Como está a saúde mental nas empresas
Liliana Dias, managing partner da Bound – Intelligent Health Capital e com mais de 20 anos de experiência na promoção de saúde psicológica e bem-estar organizacional, foi uma das oradoras da conferência e falou da importância da saúde mental no local de trabalho como um dos desafios urgentes da atualidade.
“Apesar de eu gostar de ter uma visão positiva, os números, como os custos de stress no trabalho são preocupantes. Portanto, é o momento de olharmos para os dados e agirmos, porque a preponderância dos problemas agravou-se”, disse, referindo que “a competência das nossas lideranças é hoje em dia um fator critico”.

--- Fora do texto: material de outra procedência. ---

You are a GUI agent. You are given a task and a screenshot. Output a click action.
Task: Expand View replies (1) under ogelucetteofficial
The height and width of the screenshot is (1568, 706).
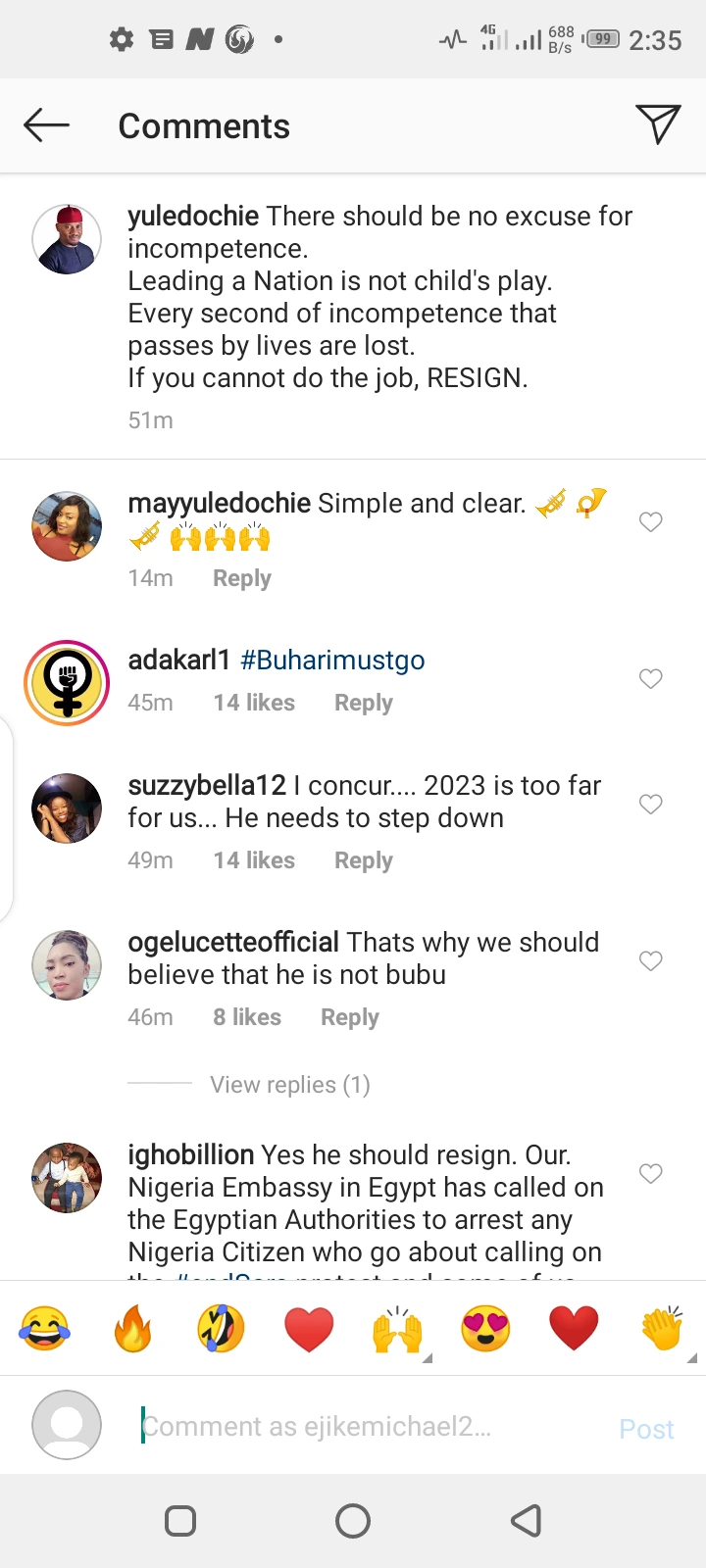pyautogui.click(x=289, y=1085)
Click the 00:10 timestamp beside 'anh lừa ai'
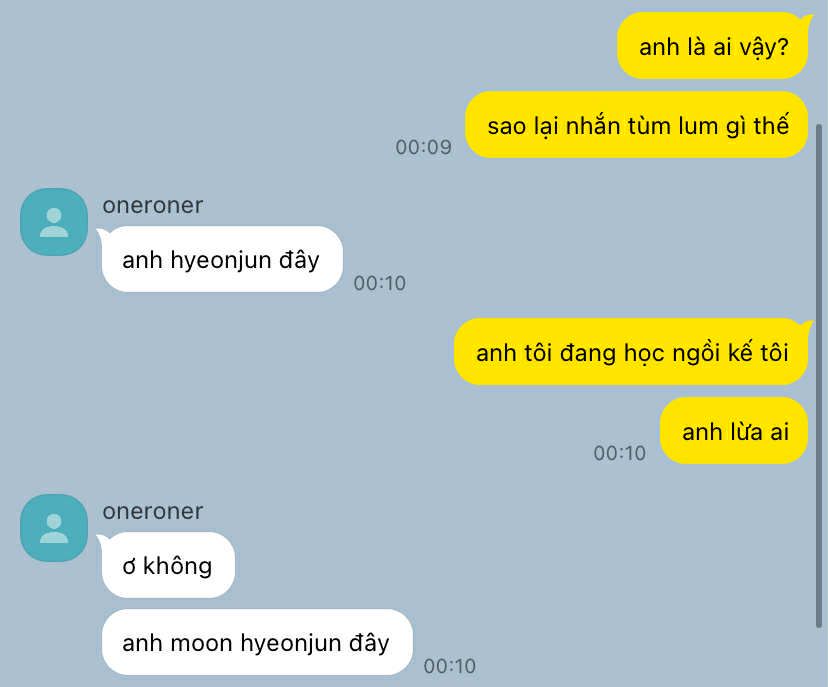This screenshot has width=828, height=687. [619, 453]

Já Tânia Gaspar, coordenadora do Laboratório Português de Ambientes de Trabalho Saudáveis, destacou a importância de se estar com os colegas de trabalho numa altura em que tanto se fala de teletrabalho. “Não consigo perceber como é que se pensa que um colaborador desmotivado vai produzir mais”, afirmou. “Envolver os profissionais e tratar bem as lideranças para que possam desenvolver o seu trabalho deve ser uma premissa das organizações”, sugeriu.
Do lado corporativo, tivemos o testemunho de Tiago Baleizão, Respiratory & Immunology Business Unit Director e Membro da Senior Management Team da AstraZeneca Portugal. O responsável falou do exemplo da AstraZeneca que “tem integrado na estratégia da empresa o bem-estar dos colaboradores. Damos apoio individualizado ou coletivo, por exemplo acesso a consultas de saúde mental e temos espaços específicos dentro da empresa para relaxar, damos também atenção aos líderes e recebemos feedback dos colaboradores”.
Um olhar sobre o futuro do trabalho
Sobre o futuro, Tânia Gaspar referiu estar otimista, mas apontou como desafio o saber lidar com as diferentes gerações. Na sua perspetiva, “há duas dimensões: os líderes que devem saber resolver os problemas do dia a dia, mas que também devem saber parar. Deve haver alguém na organização que tenha tempo para pensar, para estar com as pessoas”, disse.
Por sua vez, Liliana Dias enfatizou a importância da psicologia organizacional e do trabalho, tendo em conta que “vivemos uma disrução no modelo de trabalho”. E frisou a importância de se “começar por dentro. Fazer para dentro e não para fora. Os prémios são importantes para as empresas, mas não devem ser o fim”.
Tiago Baleizão defendeu a importância das empresas se prepararem para o futuro, adaptando-se para aumentarem a confiança dos colaboradores e integrando estratégias de bem-estar e saúde mental, sem esquecer o mais importante: “a atenção genuína às pessoas hoje, amanhã e no futuro”.
Por fim, Vanda Boavida apelou às empresas para darem mais atenção aos seus espaços, à iluminação e à formação das pessoas. “Muitas das vezes o discurso não corresponde à realidade. As empresas falam de sustentabilidade, mas não praticam e devem começar hoje a fazê-lo para pensar no futuro”, rematou.